乳房への細菌感染とほぼ同時に乳汁中に浸潤してくる貪食白血球に着目し,それが放出する化学発光量を判定指標とした乳房炎早期診断法を開発した。

  • 担当:家畜衛生試験場 病態研究部 病態生理研究室
  • 連絡先:0298(38)7810
  • 部会名:家畜衛生
  • 専門:診断予防
  • 対象:牛
  • 対象:普及

背景・ねらい

ウシの乳房炎は,罹りやすい上に極めて治りにくい病気のため,世界的に共通して家畜の最難治疾病の一つとされている。防除できない理由の一つとして,乳房炎の感染初期を精度高く,且つ簡便に診断する手法が確立されていない点が挙げられる。そこで,感染とほぼ同時に乳汁中に浸潤してくる貪食白血球に着目し,それが放つ化学発光量を判定指標とした乳房炎早期診断法を開発する。更に,その簡易化を目的とした診断装置の開発を試みる。

成果の内容・特徴

  • 乳房炎発症牛の乳汁化学発光能(乳汁CL能)の動態
    供試牛は,公共施設で飼育されている乳用ホルスタイン種35頭を用いた。従来までのロータリーミルキングパーラ方式からパラレルミルキングパーラ方式に搾乳方式を変えた後に,CMT変法によって乳房炎陽性と診断された牛の乳汁と陰性と診断された乳汁のCL能の動態を比較した。

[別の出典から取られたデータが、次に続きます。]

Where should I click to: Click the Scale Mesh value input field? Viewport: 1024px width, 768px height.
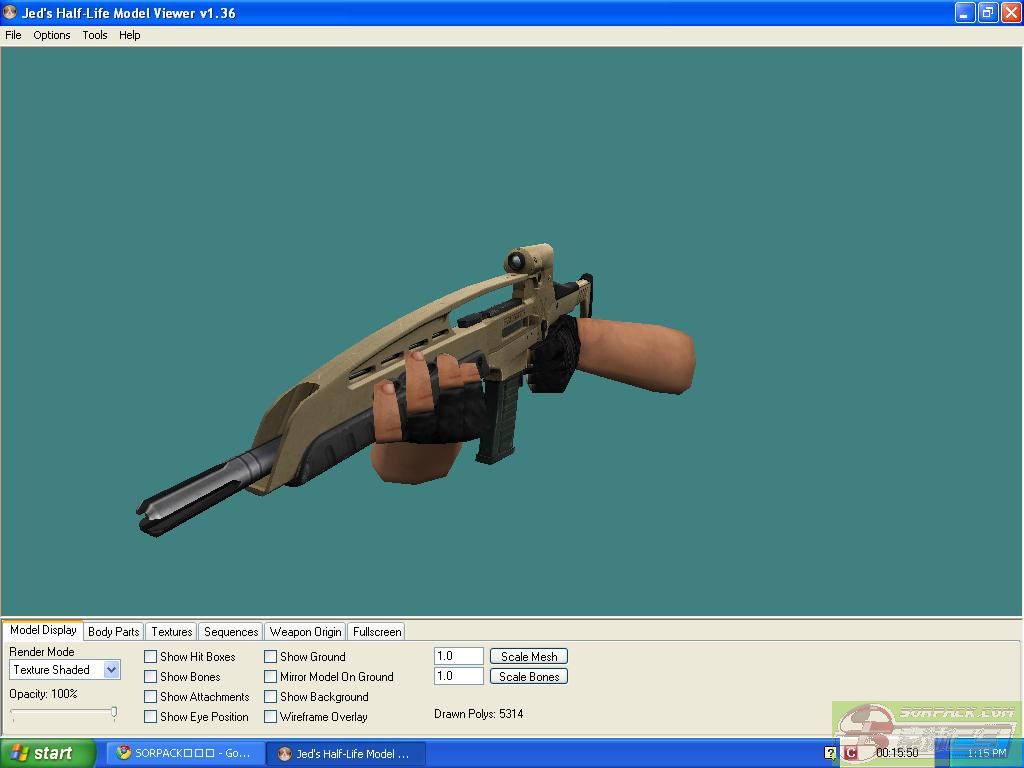click(x=459, y=656)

乳汁CL能の測定には試験研究用のCL能測定器(ベルトールド社,Multi-Biolumat, LB9505 C)を用いた。その結果,乳房炎非発症牛群(CMT変法陰性牛群)では実験全期間を通じて乳汁CL能はほぼゼロであった。発症牛群(CMT変法陽性牛群)では搾乳方式変換後約15日目にCMT変法が陽性となった。一方,乳汁CL能は変換後8日目には上昇を始め,本診断法の陽性判定基準値である1x106CPMを越える値となった。15日目では更に大きく上昇した。
  • 乳房炎診断装置の試作とそれによる乳房炎診断
    試験研究用CL能測定器による乳汁CL能のデータと測定機の設定条件や測定感度等との相関性を検討し,酪農現場用としてポータブル方式で,且つ迅速・簡易測定が可能な乳汁CL能測定器(乳房炎診断装,TT-L100,(有)トッケン)を試作した。 酪農農家の乳牛47頭を用いて乳房炎診断装置による乳房炎診断を行い,従来の乳房炎診断法である乳汁体細胞数(蛍光光学方式)及びCMT変法値との比較検討を行った。その結果,乳汁CL能の上昇は約10万個/ml以上の乳汁体細胞数の増加と良く相関した。このことから,乳汁化学発光法が乳房炎診断手法として有効であることが示された。また,乳汁体細胞数が約50万個/ml以上でないとCMT変法では乳房炎陽性と判定されなかったが,本装置では約10万個/mlから乳汁CL能の上昇が始まった(図2)。このことから,本装置で感染初期の乳房炎検出が可能であることが示された。

成果の活用面・留意点

本診断法は,細菌侵入とほぼ同時に乳汁中に浸潤して来る貪食白血球の殺菌能力を測定する方法なので,乳房の細菌感染を極めて早い段階で検出できる。従って,乳房炎予備牛や潜在性乳房炎牛の摘発に威力を発揮すると思われる。

その他

  • 研究課題名:サイトカイン投与家畜の貪食白血球の機能発現への影響
  • 予算区分:畜産対応研究(サイトカイン),交流共同研究
  • 研究期間:平成9年度~平成14年度
  • 発表論文等:
    1.乳房炎診断装置,特許第2995205号(1999)
    2.Science & Technonews Tsukuba, 50 : 55-56 (1999)
    3.第128回日本獣医学会講演要旨集,p.256(1999)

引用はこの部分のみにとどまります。